(Word and element location data)
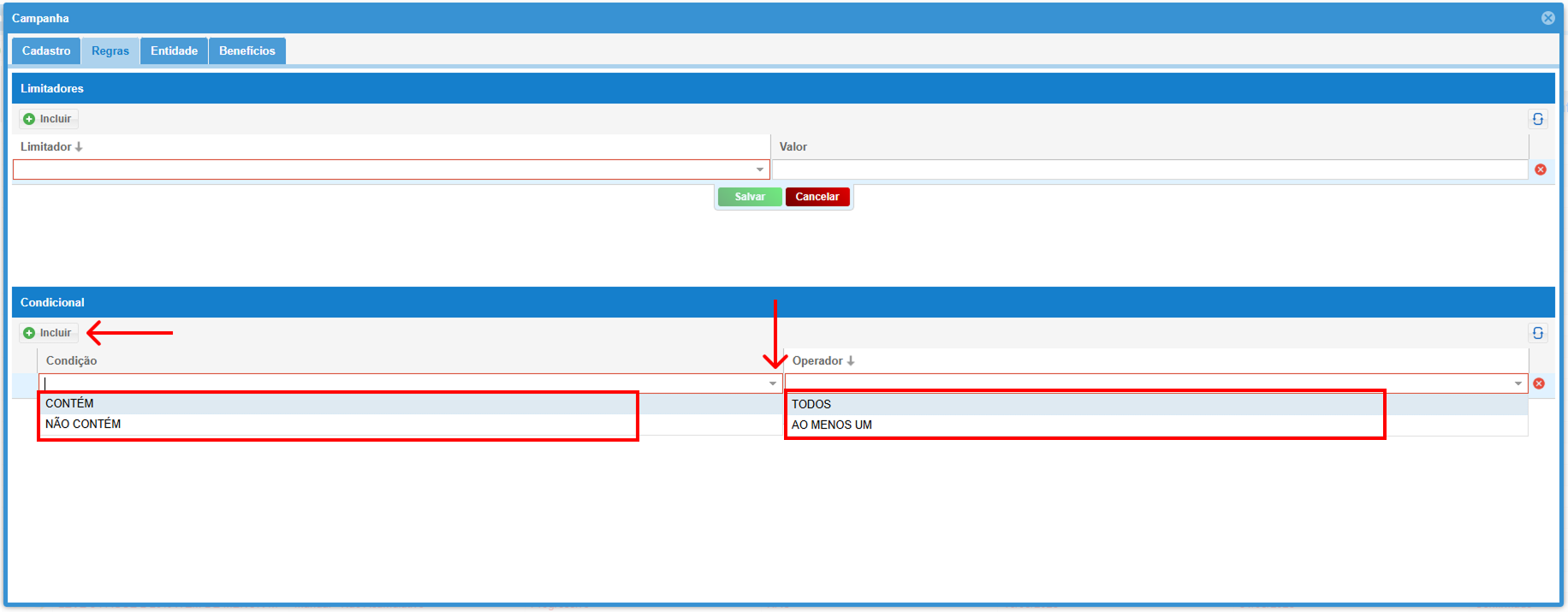Open the Entidade tab
This screenshot has height=612, width=1568.
[x=174, y=51]
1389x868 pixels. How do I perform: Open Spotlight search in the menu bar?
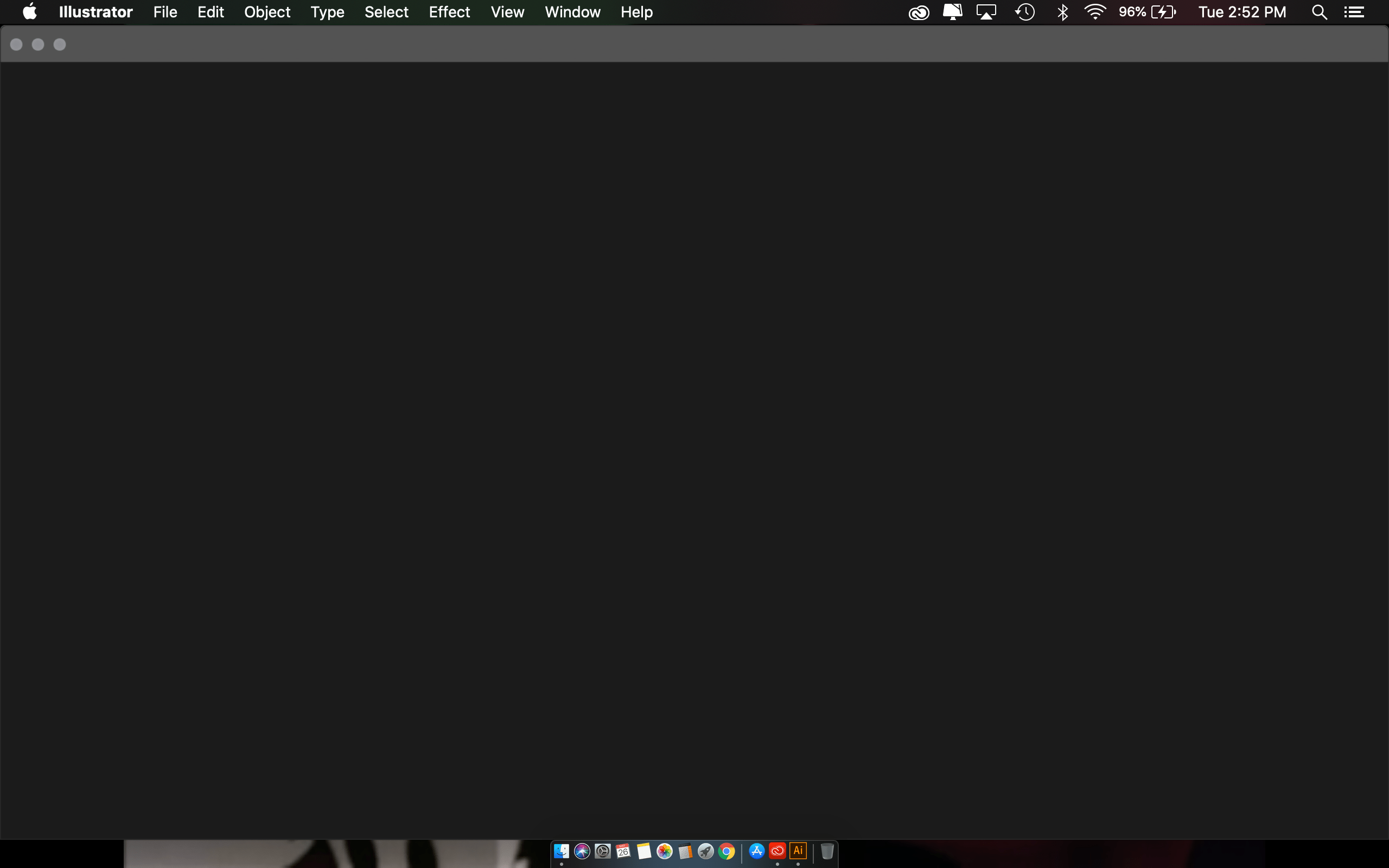(1318, 11)
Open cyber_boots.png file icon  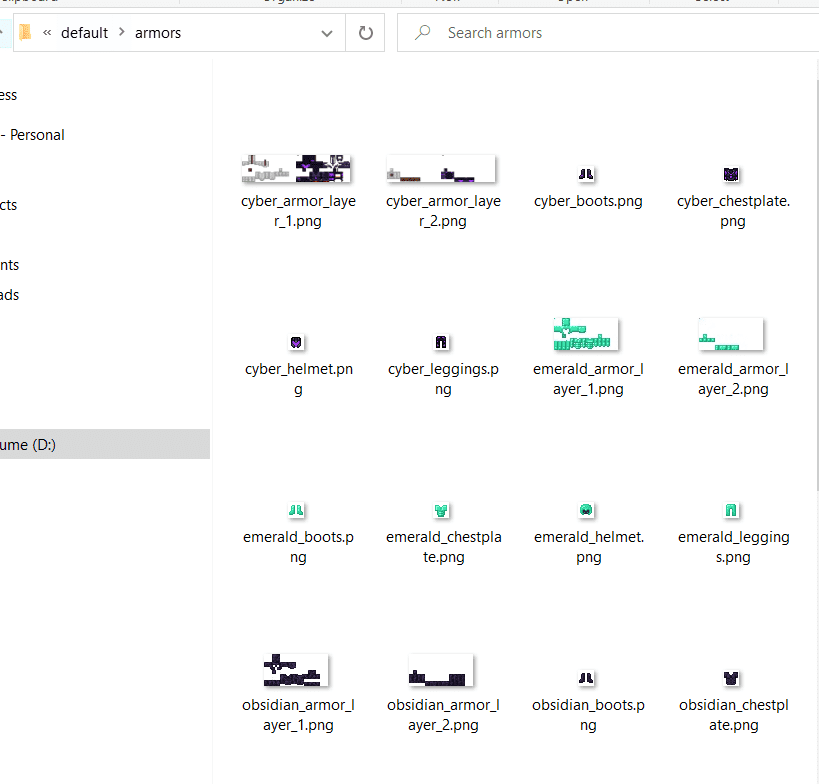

▶ [Problem statement]: Format every line of the data above as a JSON list of strings, one string per line, omitting blank lines. Leave the pictures out.

▶ [Exercise output]:
[
  "Open the Entidade tab",
  "This screenshot has height=612, width=1568.",
  "[x=174, y=51]",
  "1389x868 pixels. How do I perform: Open Spotlight search in the menu bar?",
  "(1318, 11)",
  "Open cyber_boots.png file icon  "
]